By Sucharita Mistry, PhD
B-cell lymphomas such as diffuse large B-cell lymphoma (DLBCL) and follicular lymphoma (FL) are blood cancers of the immune cells. A vast majority of B-cell lymphomas typically display a high frequency of genetic alterations. Since lymphomas show remarkable genetic diversity, a big challenge for scientists is not only to determine which genes are mutated in these diseases, but also to identify “actionable” genetic alterations that can respond to targeted therapies.
“Discovering how different mutations are involved in causing the disease is a major key to advancing novel mechanism-based precision therapies and immunotherapies for lymphomas, with potentially less toxic side-effects,” says Dr. Ari Melnick, a world-renowned physician-scientist at Weill Cornell Medicine.
Dr. Melnick led groundbreaking research that defines the genetic underpinnings of CREBBP mutation in lymphomas, paving the way for new therapeutic avenues. The findings of this study were recently published in Cancer Discovery.
The CREBBP gene encodes a kind of histone acetyltransferase (HAT), an enzyme that introduces small chemical tags called acetyl groups on histones, which are the major structural proteins of chromosomes. The chemical modifications on histones are termed as epigenetic changes, and they determine whether genes are turned on or off. The CREBBP gene, which is an epigenetic modifier, is frequently mutated in DLBCL and FL.
The Melnick research team, in collaboration with scientists at the MD Anderson Cancer Center, characterized the functional consequences of CREBBP mutation in lymphomas. Using a powerful CRISPR gene-editing technology, the researchers engineered lymphoma cell lines that differed only in the CREBBP mutation status. The research team discovered two different types of CREBBP mutations that either truncate the protein or inactivate the HAT domain, the latter associated with poor clinical outcomes.
This study showed that CREBBP mutation disrupts key biological pathways resulting in abnormal silencing of tumor-suppressive and antigen-presenting pathway genes. This disruption allows lymphoma cells to hide from the immune system so that they cannot be recognized and attacked by the T-cells that play an essential role in the body’s immune response.
More importantly, the malfunction in immune surveillance was restored by an HDAC3 inhibitor, a drug that specifically reverses the histone acetylation defect caused by CREBBP mutation. Notably, selective inhibition of HDAC3 reversed the epigenetic abnormalities, halted lymphoma growth and induced the expression of major histocompatibility (MHC) class II protein, enabling the T cells of the immune system to recognize and kill lymphoma cells. The research team also demonstrated that combination of an HDAC3 inhibitor with an immune checkpoint inhibitor (PD-1/PD-L1 blockade) results in synergistic anti-lymphoma immunity effects.

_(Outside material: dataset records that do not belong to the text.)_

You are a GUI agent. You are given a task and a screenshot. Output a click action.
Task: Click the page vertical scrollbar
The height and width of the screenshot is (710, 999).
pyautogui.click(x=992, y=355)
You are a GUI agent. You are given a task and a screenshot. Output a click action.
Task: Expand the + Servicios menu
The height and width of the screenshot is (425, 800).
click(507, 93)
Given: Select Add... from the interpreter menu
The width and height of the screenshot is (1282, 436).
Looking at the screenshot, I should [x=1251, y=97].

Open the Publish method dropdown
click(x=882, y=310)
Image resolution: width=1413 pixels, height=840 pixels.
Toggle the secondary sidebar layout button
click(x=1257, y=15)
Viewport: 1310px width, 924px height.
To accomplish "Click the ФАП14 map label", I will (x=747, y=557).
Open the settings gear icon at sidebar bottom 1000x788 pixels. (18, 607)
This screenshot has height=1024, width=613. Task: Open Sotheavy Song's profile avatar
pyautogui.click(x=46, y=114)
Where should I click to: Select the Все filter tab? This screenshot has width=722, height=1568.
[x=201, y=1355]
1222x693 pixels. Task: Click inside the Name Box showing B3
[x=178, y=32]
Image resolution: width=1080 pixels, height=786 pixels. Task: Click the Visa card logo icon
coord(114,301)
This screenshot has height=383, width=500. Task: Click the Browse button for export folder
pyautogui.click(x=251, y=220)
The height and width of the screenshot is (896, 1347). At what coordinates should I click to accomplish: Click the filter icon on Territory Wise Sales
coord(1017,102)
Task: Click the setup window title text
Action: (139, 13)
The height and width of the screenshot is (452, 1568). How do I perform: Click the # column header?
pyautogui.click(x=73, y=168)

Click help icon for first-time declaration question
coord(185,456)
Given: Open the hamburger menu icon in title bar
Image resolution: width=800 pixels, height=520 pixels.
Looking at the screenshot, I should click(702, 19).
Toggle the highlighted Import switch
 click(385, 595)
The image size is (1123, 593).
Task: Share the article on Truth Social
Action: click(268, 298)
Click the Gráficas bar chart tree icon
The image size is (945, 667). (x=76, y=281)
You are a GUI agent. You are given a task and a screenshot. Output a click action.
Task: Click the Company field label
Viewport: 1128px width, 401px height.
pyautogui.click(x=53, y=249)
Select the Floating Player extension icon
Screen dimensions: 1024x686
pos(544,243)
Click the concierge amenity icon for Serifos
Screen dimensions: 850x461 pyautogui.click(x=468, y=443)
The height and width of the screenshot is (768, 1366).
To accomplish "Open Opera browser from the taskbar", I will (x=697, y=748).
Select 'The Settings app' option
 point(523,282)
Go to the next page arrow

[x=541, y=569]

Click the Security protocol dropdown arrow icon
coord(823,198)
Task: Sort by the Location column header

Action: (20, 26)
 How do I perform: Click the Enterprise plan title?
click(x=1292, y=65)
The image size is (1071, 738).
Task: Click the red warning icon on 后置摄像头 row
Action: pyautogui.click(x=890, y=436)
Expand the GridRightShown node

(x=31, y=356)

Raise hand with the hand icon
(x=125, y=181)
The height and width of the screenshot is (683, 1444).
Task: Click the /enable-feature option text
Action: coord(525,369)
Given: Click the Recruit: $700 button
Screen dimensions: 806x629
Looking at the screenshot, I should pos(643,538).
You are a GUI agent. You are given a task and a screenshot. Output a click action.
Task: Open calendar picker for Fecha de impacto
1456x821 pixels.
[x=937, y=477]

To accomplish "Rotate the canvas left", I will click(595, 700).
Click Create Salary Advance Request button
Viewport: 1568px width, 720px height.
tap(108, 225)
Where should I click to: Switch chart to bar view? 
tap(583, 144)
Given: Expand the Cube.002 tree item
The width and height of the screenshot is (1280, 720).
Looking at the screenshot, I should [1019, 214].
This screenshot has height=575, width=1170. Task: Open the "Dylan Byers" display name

These findings uncover a novel mechanistic link between CREBBP mutation and immune surveillance dysfunction in lymphomas that can be counteracted by an HDAC3 inhibitor, providing a potentially game-changing approach for restoring anti-tumor immunity.
“HDAC3 inhibition provides an attractive therapeutic avenue for DLBCL and FL and may have enhanced potency in CREBBP-mutant tumors,” says Dr. Melnick. “We are very excited to translate this research into clinical trials that could potentially lead to the development of novel mechanism-based immune epigenetic therapy for CREBBP-mutant lymphomas.”